* **WHAT YOU SHOULD DO**
Render the records below as a Markdown table with the columns Row and Record line, numbering each nonblank line in order. Skip blank lines and leave the pictures out.

#####

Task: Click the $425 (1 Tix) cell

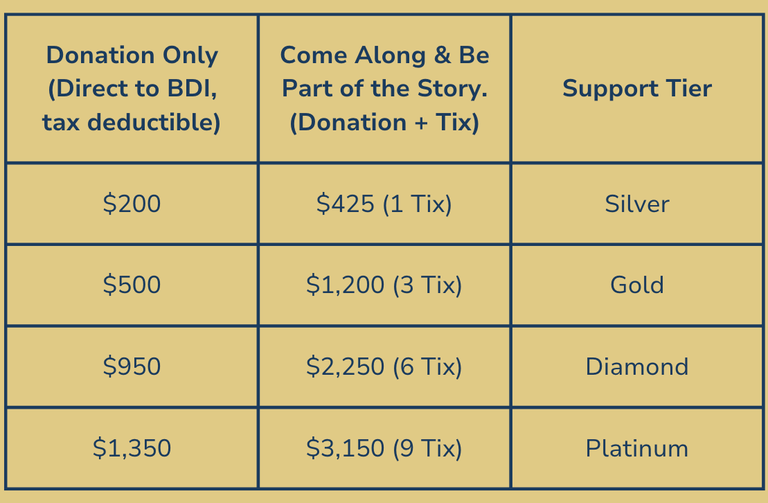Action: pyautogui.click(x=384, y=203)
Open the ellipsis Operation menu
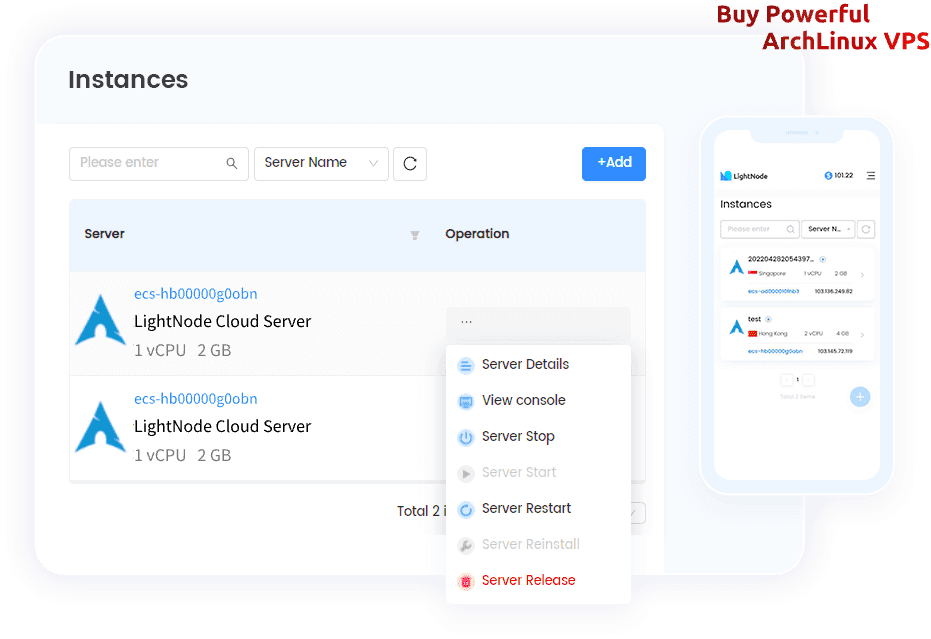This screenshot has width=931, height=639. (465, 320)
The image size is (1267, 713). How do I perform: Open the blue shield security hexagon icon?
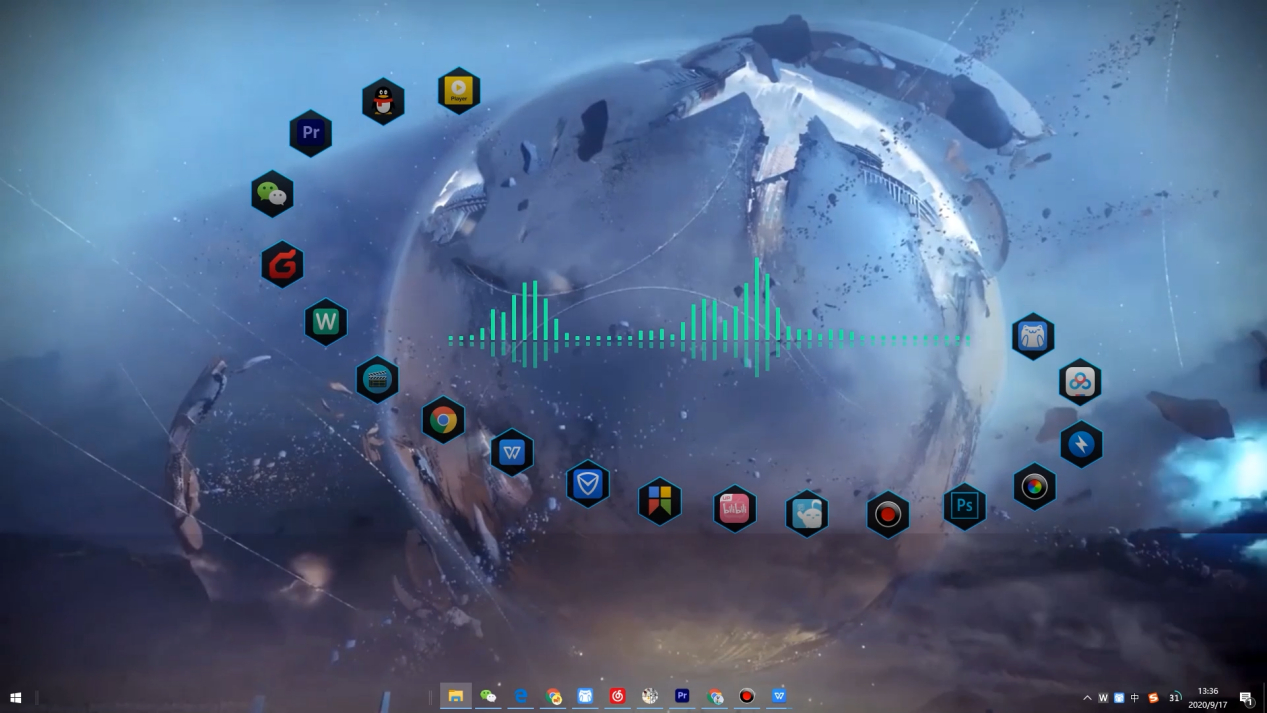pos(588,485)
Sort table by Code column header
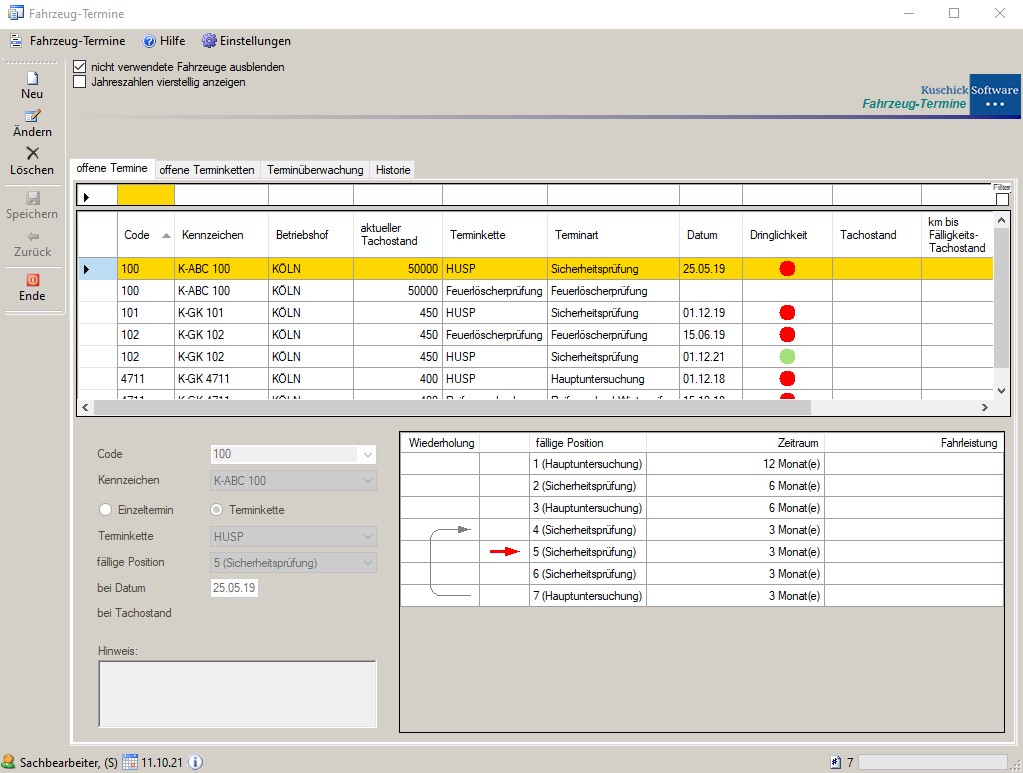1023x773 pixels. [x=137, y=235]
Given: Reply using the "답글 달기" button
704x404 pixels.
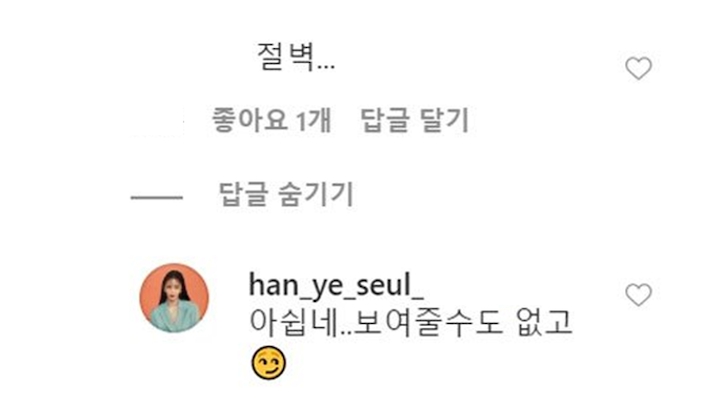Looking at the screenshot, I should pyautogui.click(x=415, y=120).
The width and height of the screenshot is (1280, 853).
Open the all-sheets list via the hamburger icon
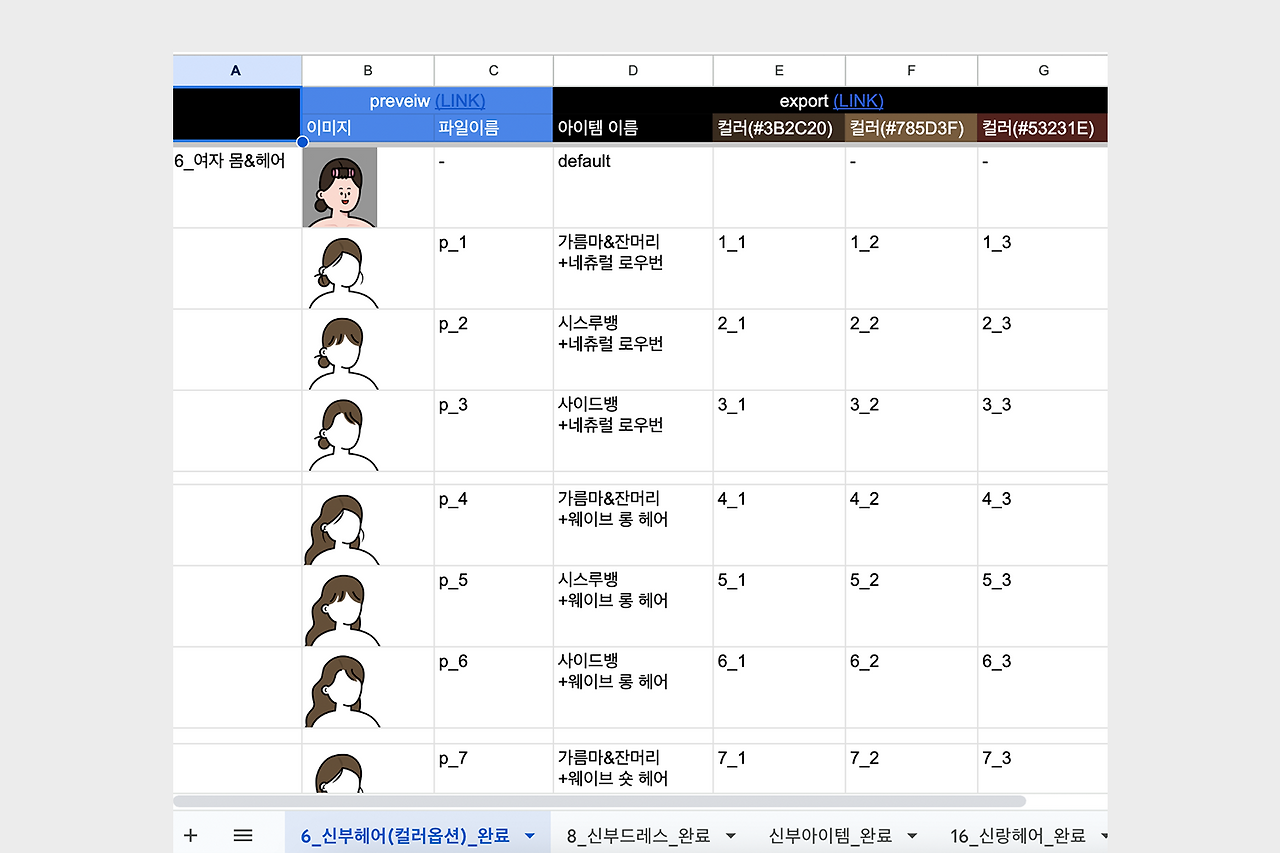click(x=241, y=835)
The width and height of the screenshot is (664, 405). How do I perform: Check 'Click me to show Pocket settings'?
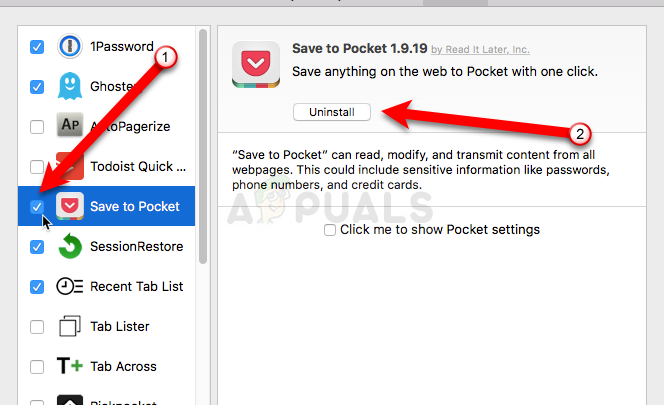click(x=330, y=230)
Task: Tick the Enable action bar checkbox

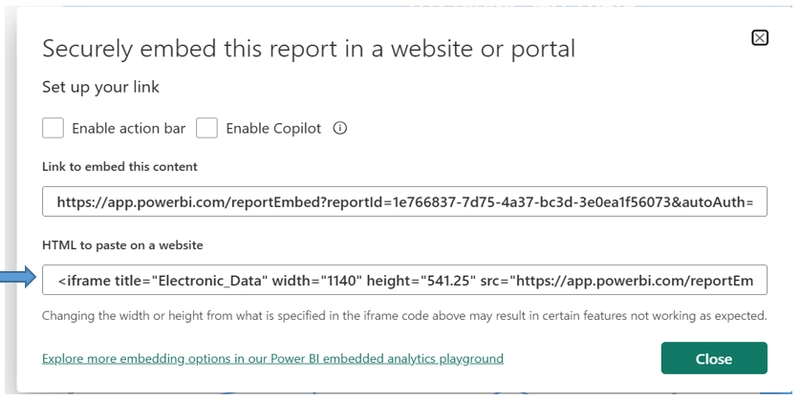Action: pos(54,128)
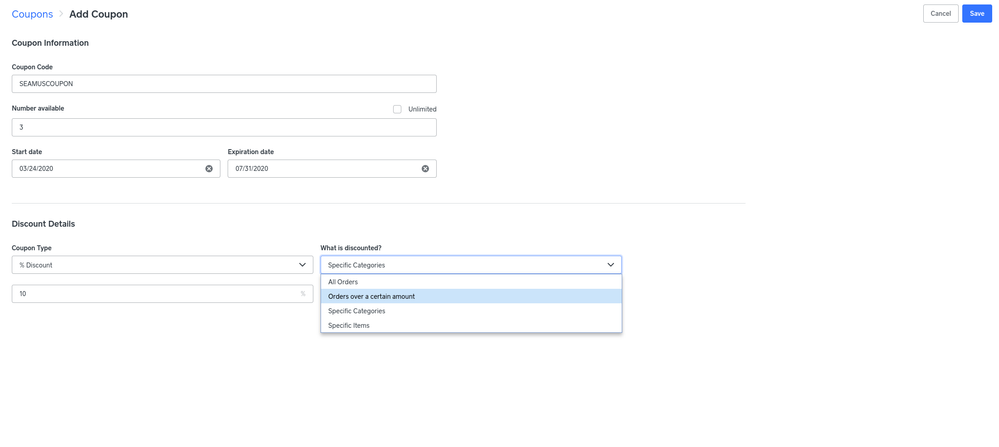
Task: Click the Start date field
Action: [105, 169]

#####

* **SOLUTION**
| Row | Record line |
|---|---|
| 1 | Task: Click the $425 (1 Tix) cell |
| 2 | Action: pyautogui.click(x=384, y=203) |
| 3 | Open the ellipsis Operation menu |
| 4 | This screenshot has width=931, height=639. (465, 320) |
| 5 | The image size is (1267, 713). How do I perform: Open the blue shield security hexagon icon? |
| 6 | pos(588,485) |
| 7 | Sort table by Code column header |
| 8 | 1023x773 pixels. [x=137, y=235] |
| 9 | Given: Reply using the "답글 달기" button |
| 10 | 704x404 pixels. |
| 11 | Looking at the screenshot, I should pyautogui.click(x=415, y=120). |
| 12 | The width and height of the screenshot is (1280, 853). |
| 13 | Open the all-sheets list via the hamburger icon |
| 14 | click(x=241, y=835) |
| 15 | The width and height of the screenshot is (664, 405). How do I perform: Check 'Click me to show Pocket settings'? |
| 16 | click(x=330, y=230) |
| 17 | Task: Tick the Enable action bar checkbox |
| 18 | Action: pos(54,128) |
| 19 | Task: Click the Start date field |
| 20 | Action: [105, 169] |